Fernand Joseph Jules Stiévenart (21 May 1862 in Douai – 22 January 1922 in Uccle) was a French landscape painter; associated with the artists' colony at Wissant.

Biography 
After completing his primary education in Douai, he began his artistic studies with a local painter, François-Constant Petit (1819-?). From 1878 to 1880, he studied at the École des Beaux-arts with Gustave Boulanger and others; winning several awards.

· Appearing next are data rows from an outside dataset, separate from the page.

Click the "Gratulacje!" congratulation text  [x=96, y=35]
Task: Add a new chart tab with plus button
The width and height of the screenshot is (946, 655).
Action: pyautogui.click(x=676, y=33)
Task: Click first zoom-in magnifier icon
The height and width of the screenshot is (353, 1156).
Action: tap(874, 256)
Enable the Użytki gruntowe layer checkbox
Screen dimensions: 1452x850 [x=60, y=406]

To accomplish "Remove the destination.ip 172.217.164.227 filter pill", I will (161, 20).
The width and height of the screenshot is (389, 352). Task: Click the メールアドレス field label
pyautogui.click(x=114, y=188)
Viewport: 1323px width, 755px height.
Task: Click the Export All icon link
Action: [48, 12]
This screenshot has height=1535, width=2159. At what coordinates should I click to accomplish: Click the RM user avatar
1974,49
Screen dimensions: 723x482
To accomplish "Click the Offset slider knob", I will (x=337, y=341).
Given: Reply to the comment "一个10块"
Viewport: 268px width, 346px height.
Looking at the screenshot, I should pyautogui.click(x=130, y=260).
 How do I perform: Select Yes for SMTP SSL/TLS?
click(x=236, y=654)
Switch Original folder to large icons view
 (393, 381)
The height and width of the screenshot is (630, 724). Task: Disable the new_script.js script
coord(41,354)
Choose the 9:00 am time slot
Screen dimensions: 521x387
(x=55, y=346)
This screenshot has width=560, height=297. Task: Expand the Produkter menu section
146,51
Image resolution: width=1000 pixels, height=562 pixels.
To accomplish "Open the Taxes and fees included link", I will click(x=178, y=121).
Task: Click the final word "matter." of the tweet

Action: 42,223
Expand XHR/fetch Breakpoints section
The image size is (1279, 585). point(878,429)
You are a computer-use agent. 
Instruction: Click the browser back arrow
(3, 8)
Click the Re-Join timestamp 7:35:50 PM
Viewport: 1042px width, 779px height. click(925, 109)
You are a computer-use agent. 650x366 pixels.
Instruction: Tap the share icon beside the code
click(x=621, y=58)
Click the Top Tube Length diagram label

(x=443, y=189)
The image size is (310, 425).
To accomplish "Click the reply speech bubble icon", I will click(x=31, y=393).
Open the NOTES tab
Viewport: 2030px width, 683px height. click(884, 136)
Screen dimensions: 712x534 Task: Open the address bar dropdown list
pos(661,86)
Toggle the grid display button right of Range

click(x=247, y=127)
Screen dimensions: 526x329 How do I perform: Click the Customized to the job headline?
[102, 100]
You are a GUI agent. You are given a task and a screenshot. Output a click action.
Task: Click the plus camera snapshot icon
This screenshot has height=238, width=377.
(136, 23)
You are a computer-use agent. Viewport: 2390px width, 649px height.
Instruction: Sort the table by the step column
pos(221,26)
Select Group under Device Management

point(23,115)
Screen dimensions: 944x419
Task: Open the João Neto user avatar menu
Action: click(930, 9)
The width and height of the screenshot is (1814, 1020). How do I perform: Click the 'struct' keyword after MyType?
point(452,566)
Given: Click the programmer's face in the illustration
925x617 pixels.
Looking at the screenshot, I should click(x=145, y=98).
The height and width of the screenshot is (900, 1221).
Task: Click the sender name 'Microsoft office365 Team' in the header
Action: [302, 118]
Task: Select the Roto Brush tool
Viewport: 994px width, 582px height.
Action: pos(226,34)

In 1888, he exhibited several landscapes at the "Salon des Artistes Français", but it was not until 1893 that he joined the Société des Artistes Français. Shortly after, a terrible shipwreck occurred near Wissant, so he joined with his fellow painters, Adrien Demont, Pierre Carrier-Belleuse and  to create a company called "Flotsam"; devoted to replacing the fishing equipment that had been lost.

He and his wife, the artist Juliette De Reul (1872-1925), daughter of the Belgian novelist , lived in Douai until the late 1890s, when they settled in Wissant and opened a studio. Later, their workshop would be occupied by the graphic artist, Paule Crampel (1864-1964), widow of the explorer Paul Crampel.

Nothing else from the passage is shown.